*** Текст для чтения ***

Выбрать главу

Интересное подтвержденіе только что сказаннаго мною представляетъ древнее Римское право. Въ немъ это недовѣріе крестьянина, предполагающее при всякомъ правовомъ столкновеніи злое намѣреніе противника, выражается въ Формѣ правовыхъ положеній. Вездѣ, даже и тамъ, гдѣ дѣло идетъ о чисто объективной неправдѣ, являются такія же послѣдствія какъ бы дѣло шло о неправдѣ субъективной, т.е. наказаніе побѣжденной стороны. Оскорбленное правовое чувство недовольствуется простымъ возстановленіемъ права, но оно еще требуетъ особеннаго удовлетворенія за то, что противникъ сознательно или безсознательно задѣлъ наше право. Если бы наши теперешніе крестьяне создавали право, оно вѣроятно гласило бы также, какъ и право ихъ древнеримскихъ собратій. Но уже и въ Римѣ недовѣріе въ правѣ вслѣдствіе культуры уничтожено въ принципѣ дѣленіемъ на два рода неправды: сознательной и безсознательной или субъективной и объективной (по Гегелю непосредственной).

*** Записанные данные ***

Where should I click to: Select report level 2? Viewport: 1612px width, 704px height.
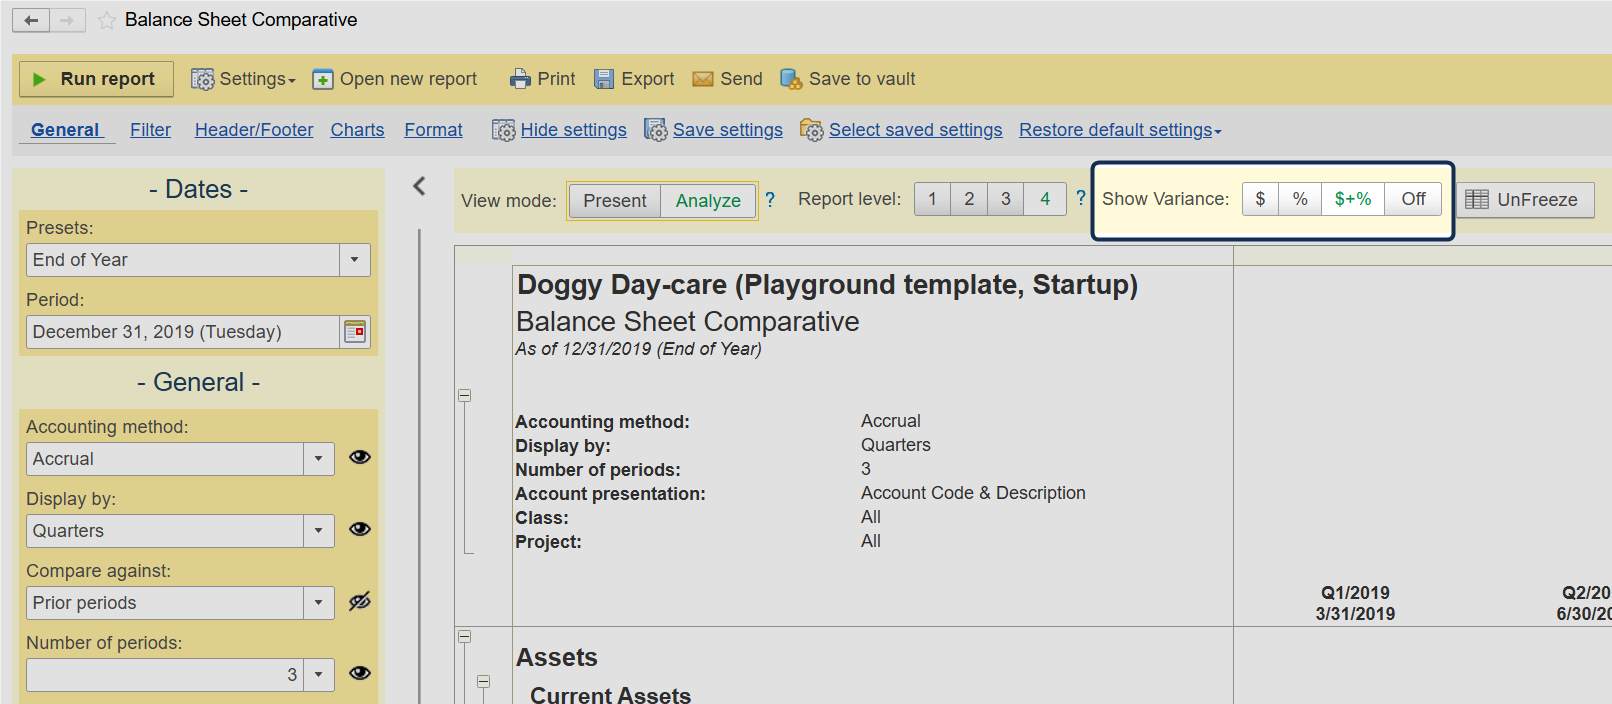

***

▸ **Задание 1**
Объясните в одном–трех предложениях, почему, согласно тексту о римском праве, древнее римское право наказывало побежденную сторону даже тогда, когда неправда была чисто объективной.
▸ **Задание 2**
На какие два рода неправды, по тексту о римском праве, уже в Риме делили неправду?
▸ **Задание 3**
Перескажите короче абзац текста о римском праве, начинающийся словами «Интересное подтвержденіе только что сказаннаго», сохранив его главные факты.
Материалы никак не связаны с текстом о римском праве.

▸ **Ответ 1**
В древнем римском праве выражалось недоверие крестьянина, который при всяком правовом столкновении предполагает злое намерение противника. Оскорбленное правовое чувство не довольствовалось простым восстановлением права. Оно требовало особого удовлетворения за то, что противник, сознательно или бессознательно, задел это право.

▸ **Ответ 2**
На сознательную и бессознательную, то есть субъективную и объективную (по Гегелю непосредственную).

▸ **Ответ 3**
Древнее римское право отражает недоверие крестьянина, который в каждом правовом споре подозревает злой умысел противника. Поэтому даже при чисто объективной неправде побежденную сторону наказывали, как при субъективной. Оскорбленное правовое чувство требовало не только восстановления права, но и особого удовлетворения. Нынешние крестьяне, создавая право, вероятно, пришли бы к тому же. Однако уже в Риме культура в принципе устранила это недоверие, разделив неправду на сознательную и бессознательную, то есть субъективную и объективную.